* Passage shown:
....

Engineering Team Content Hub - Tips From Engineers

Engineering Blog

Why Confidence Matters: Experimental Design

by Cassie Quek Wednesday, January 19th, 2022

This post is part three of Why Confidence Matters, a series about how we improved Defender’s confidence score to unlock a number of important features. You can read part one here and part two here. Bringing our series to a close, we explore the technical design of our research pipeline that enabled our Data Scientists to iterate over models with speed. We aim to provide an insight into how we solved issues pertaining to our particular dataset, and conclude with how this project had an impact for our customers and product. Why design a pipeline? Many people think that a Data Scientist’s job is like a Kaggle competition – you throw some data at a model, get the highest scores, and boom, you’re done! In reality, building a product such as Tessian Defender was never going to be a one-off job. The challenges of making a useful machine learning (ML) model in production lies not only in its predictive powers, but also in its speed of iteration, reproducibility, and ease of future improvements. At Tessian, our Data Scientists oversee the project end-to-end, from conception and design, all the way through to deployment in production, monitoring, and maintenance. Hence, our team started by outlining the above longer-term requirements, then sat down together with our Engineers to design a research flow that would fulfill these objectives. Here’s how we achieved the requirements we set out.

....

* Supplied entries:
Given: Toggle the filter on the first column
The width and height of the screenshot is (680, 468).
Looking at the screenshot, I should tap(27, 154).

....

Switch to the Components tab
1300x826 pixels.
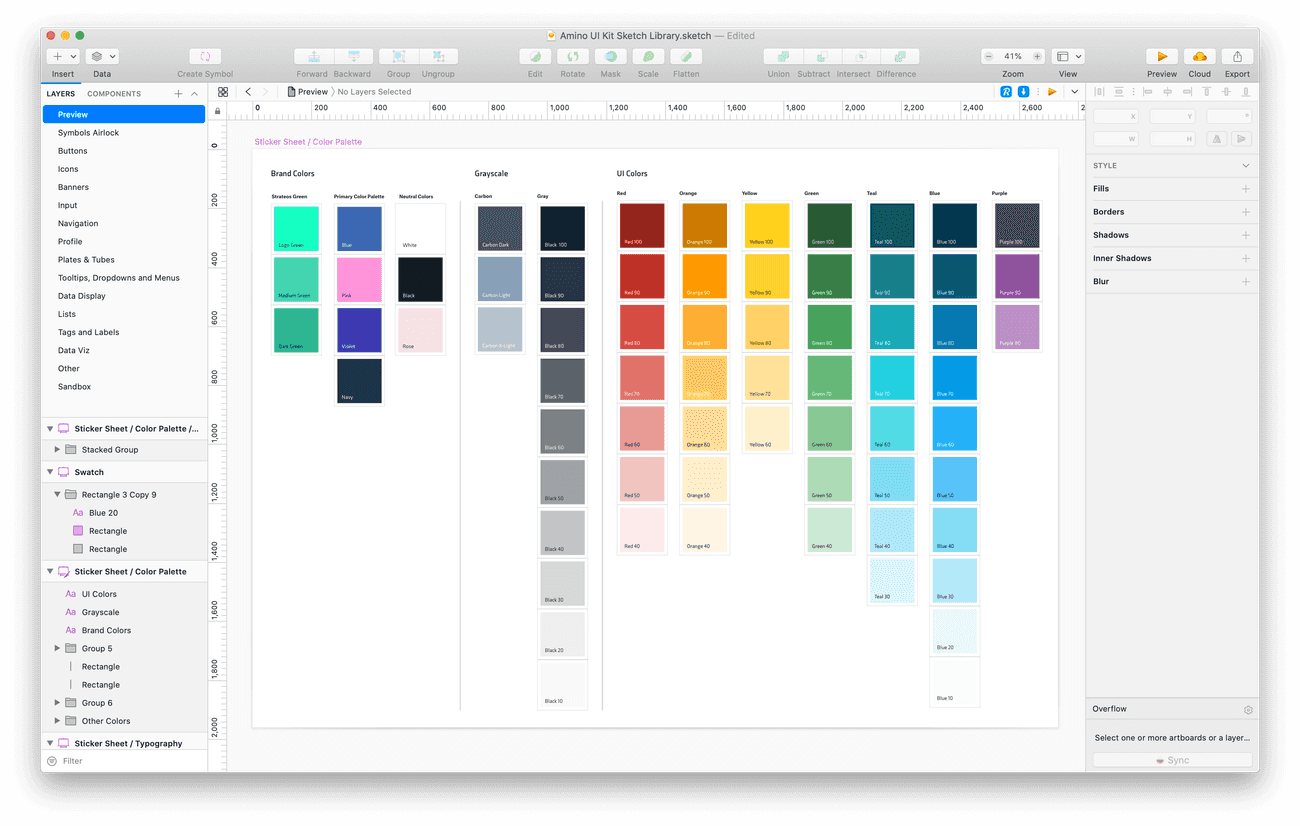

....

* Work to complete: Extract the blog post on experimental design in full, word for word as it appears. The records are not needed here.

* Response:
Engineering Team Content Hub - Tips From Engineers

Engineering Blog

Why Confidence Matters: Experimental Design

by Cassie Quek Wednesday, January 19th, 2022

This post is part three of Why Confidence Matters, a series about how we improved Defender’s confidence score to unlock a number of important features. You can read part one here and part two here. Bringing our series to a close, we explore the technical design of our research pipeline that enabled our Data Scientists to iterate over models with speed. We aim to provide an insight into how we solved issues pertaining to our particular dataset, and conclude with how this project had an impact for our customers and product. Why design a pipeline? Many people think that a Data Scientist’s job is like a Kaggle competition – you throw some data at a model, get the highest scores, and boom, you’re done! In reality, building a product such as Tessian Defender was never going to be a one-off job. The challenges of making a useful machine learning (ML) model in production lies not only in its predictive powers, but also in its speed of iteration, reproducibility, and ease of future improvements. At Tessian, our Data Scientists oversee the project end-to-end, from conception and design, all the way through to deployment in production, monitoring, and maintenance. Hence, our team started by outlining the above longer-term requirements, then sat down together with our Engineers to design a research flow that would fulfill these objectives. Here’s how we achieved the requirements we set out.